(Saved data entries)
──────────────────────────────

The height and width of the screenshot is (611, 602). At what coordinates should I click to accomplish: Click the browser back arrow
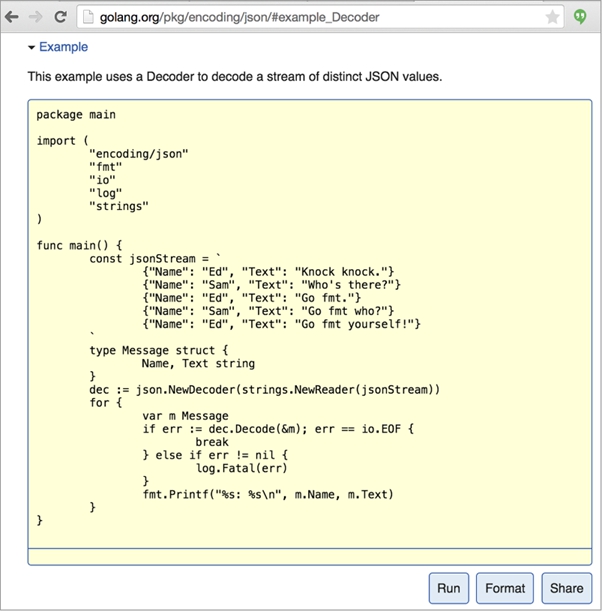pos(12,17)
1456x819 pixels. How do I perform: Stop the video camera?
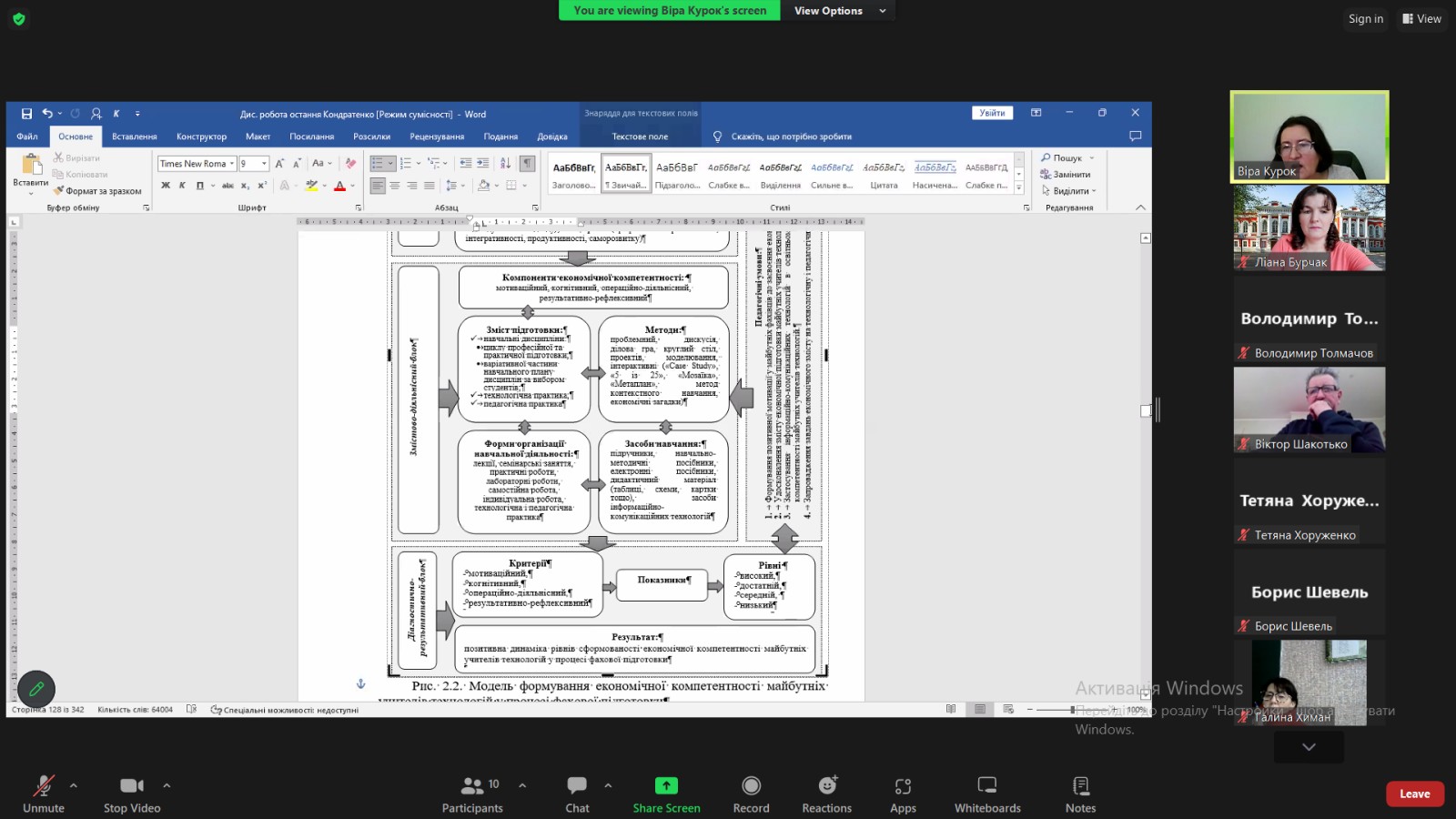[131, 786]
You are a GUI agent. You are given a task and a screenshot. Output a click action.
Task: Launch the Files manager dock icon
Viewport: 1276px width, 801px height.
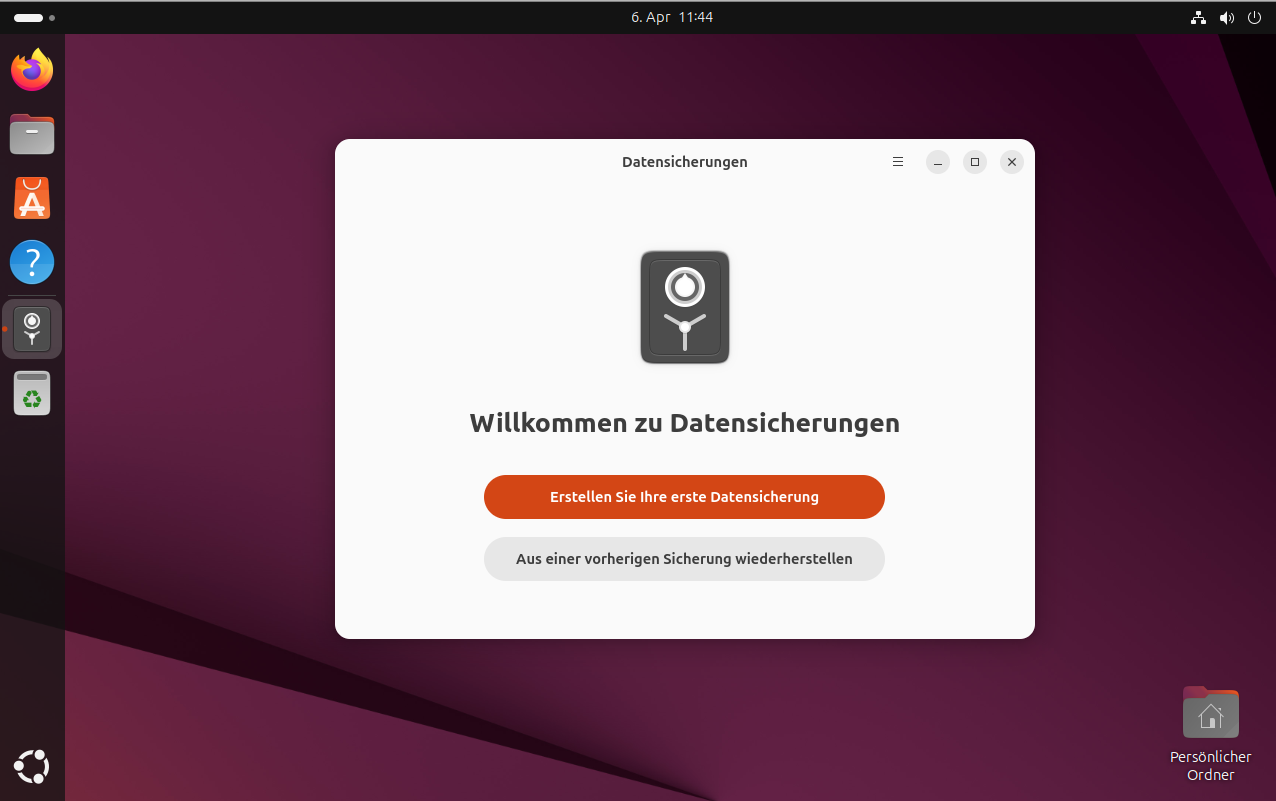tap(32, 134)
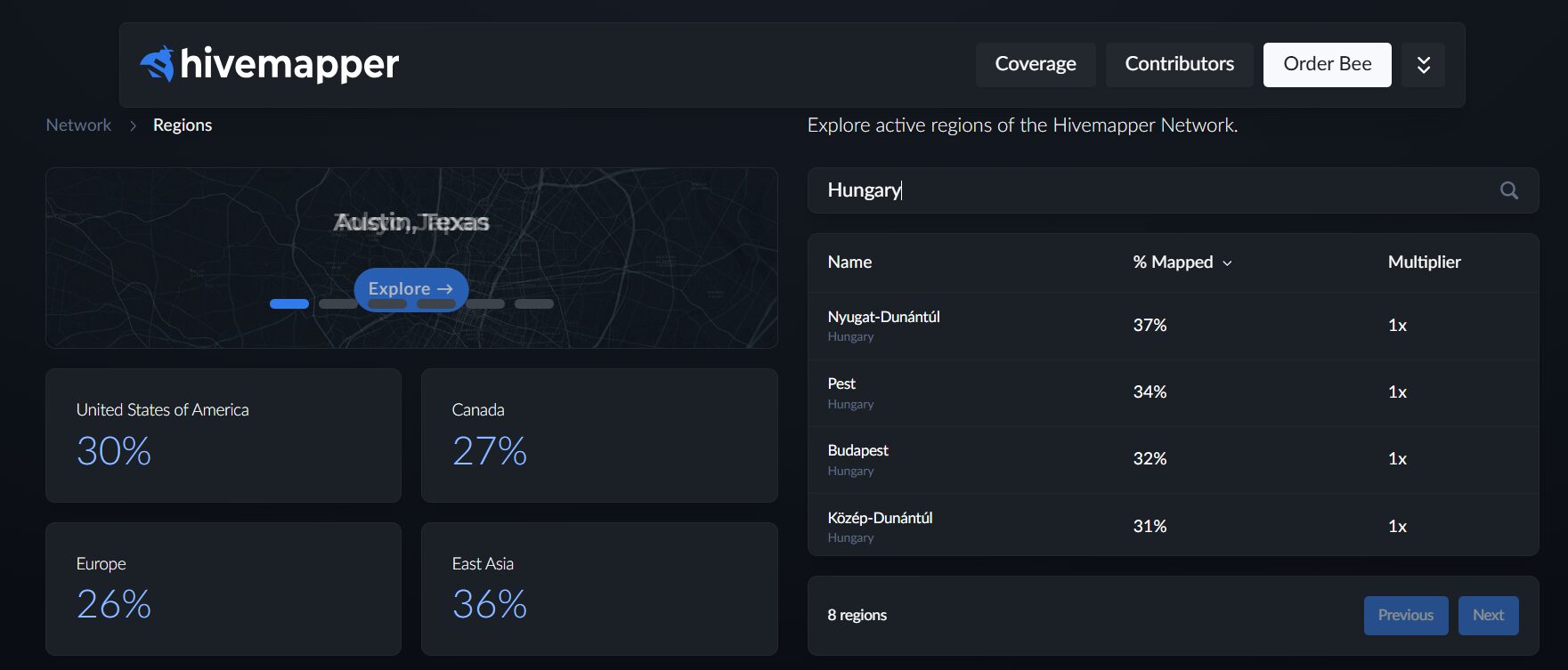
Task: Sort table by % Mapped column
Action: (x=1182, y=262)
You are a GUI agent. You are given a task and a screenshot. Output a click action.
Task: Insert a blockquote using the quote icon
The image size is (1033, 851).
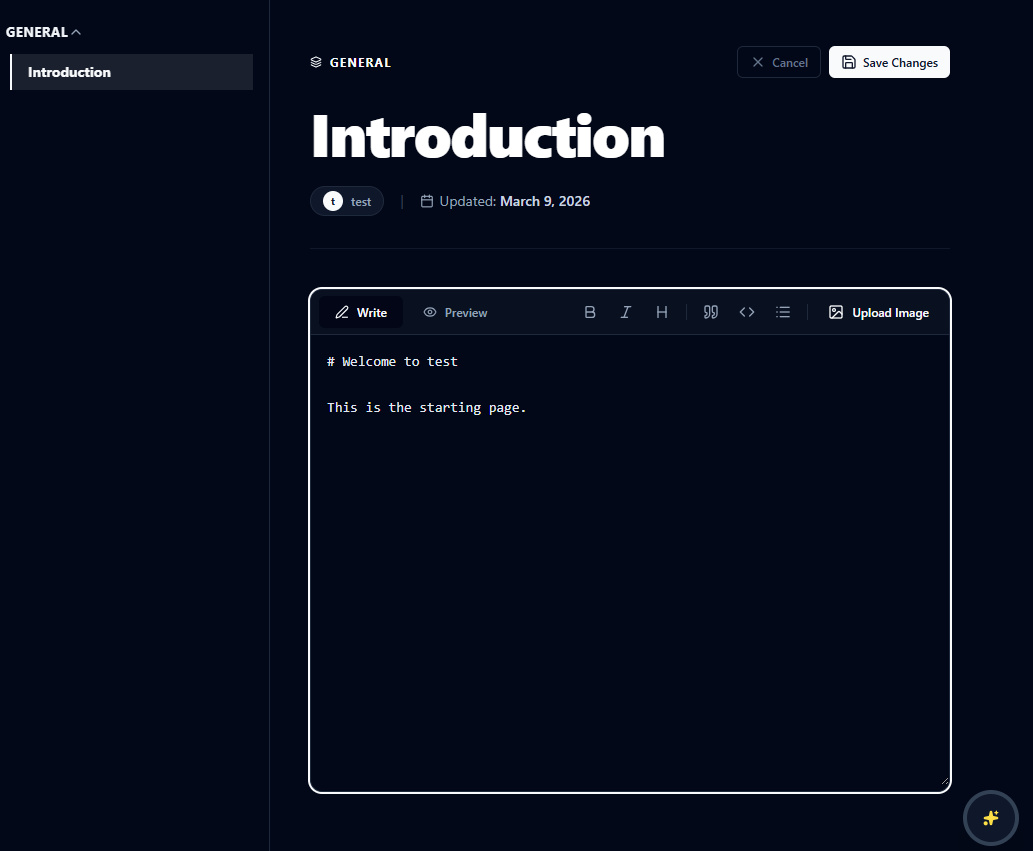(711, 312)
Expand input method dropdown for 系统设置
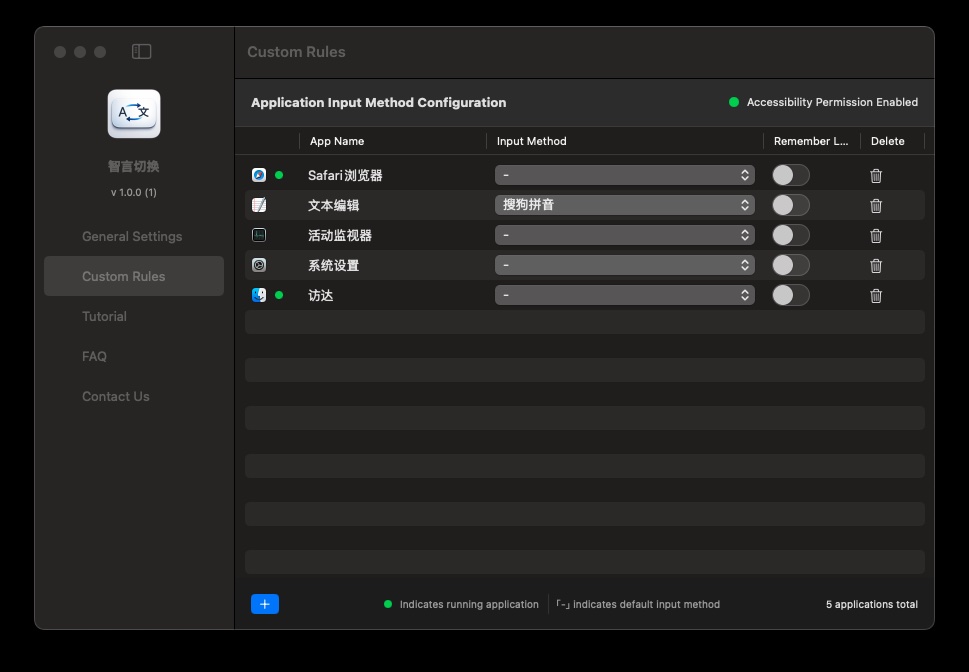 625,265
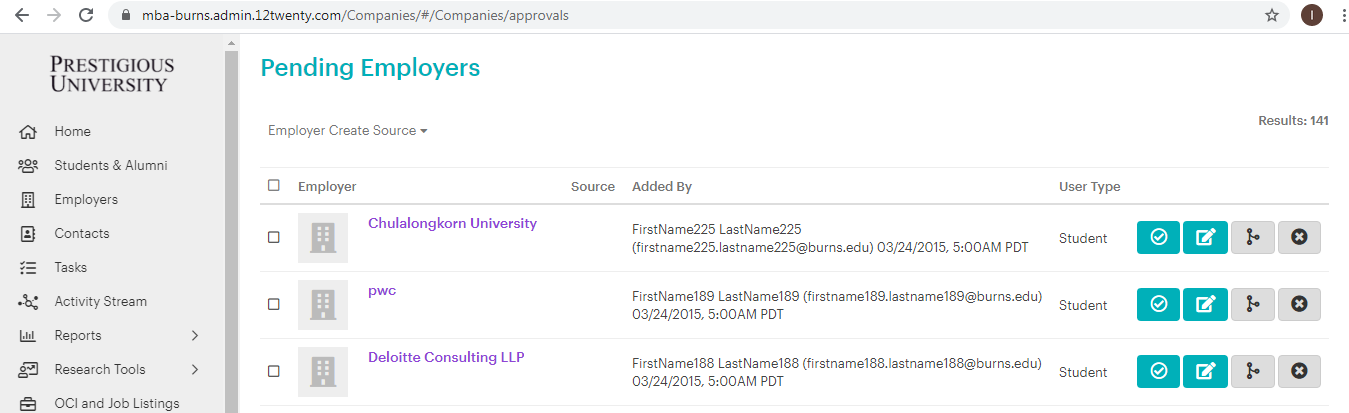Open the Chulalongkorn University employer link
1349x413 pixels.
click(x=452, y=224)
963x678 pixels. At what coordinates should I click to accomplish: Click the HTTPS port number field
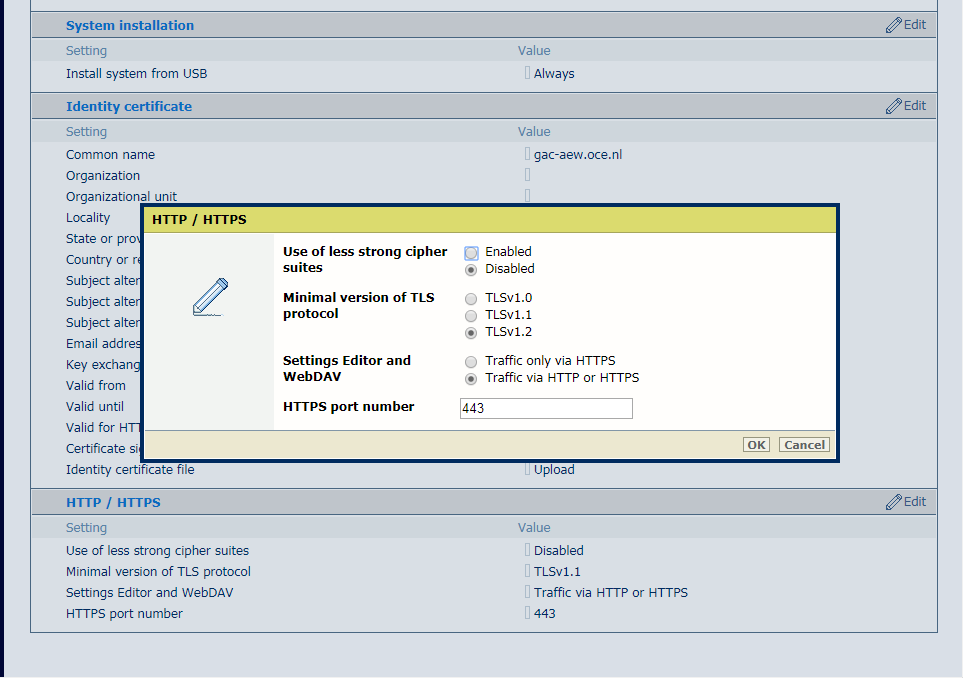pos(546,408)
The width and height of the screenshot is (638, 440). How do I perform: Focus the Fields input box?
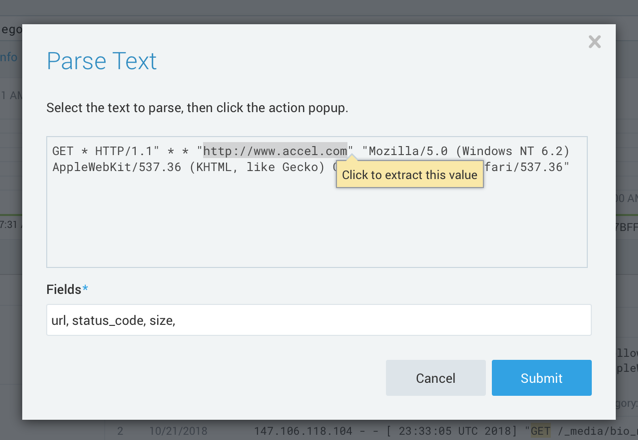click(x=318, y=320)
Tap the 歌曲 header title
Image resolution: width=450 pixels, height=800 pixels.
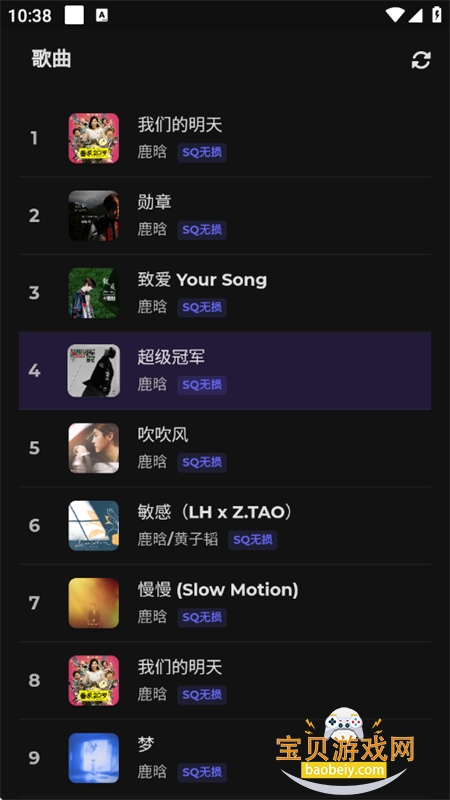coord(51,59)
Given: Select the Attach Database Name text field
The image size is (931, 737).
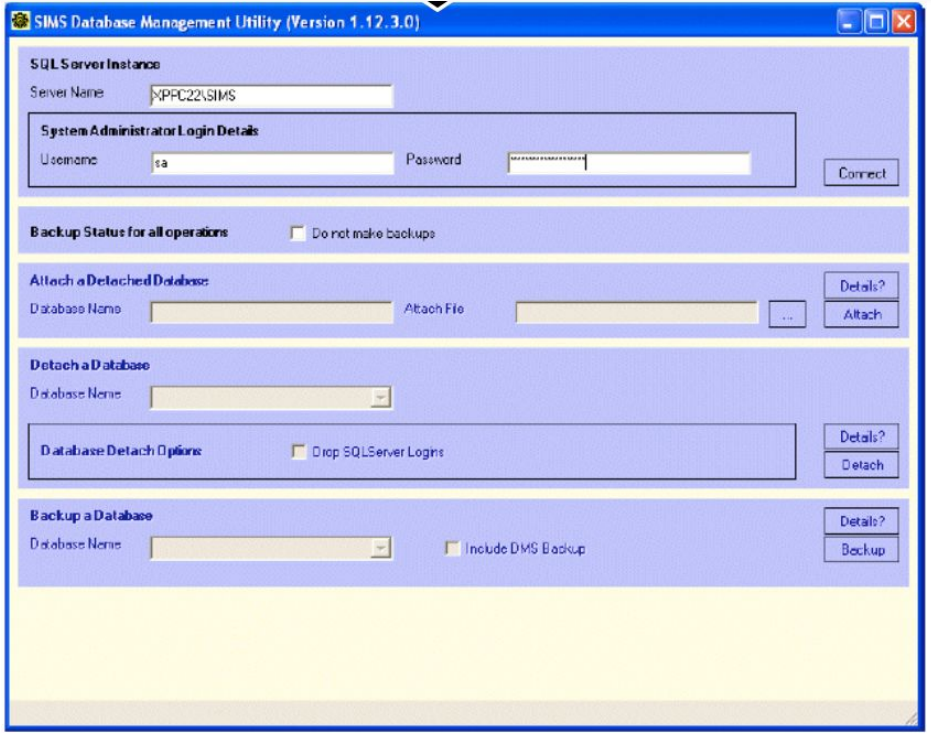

──────────────────────────────

_Aim of the exercise_: In the entries above, count each line that holds "icon". Give the total and nothing else.

_Problem solution_: 2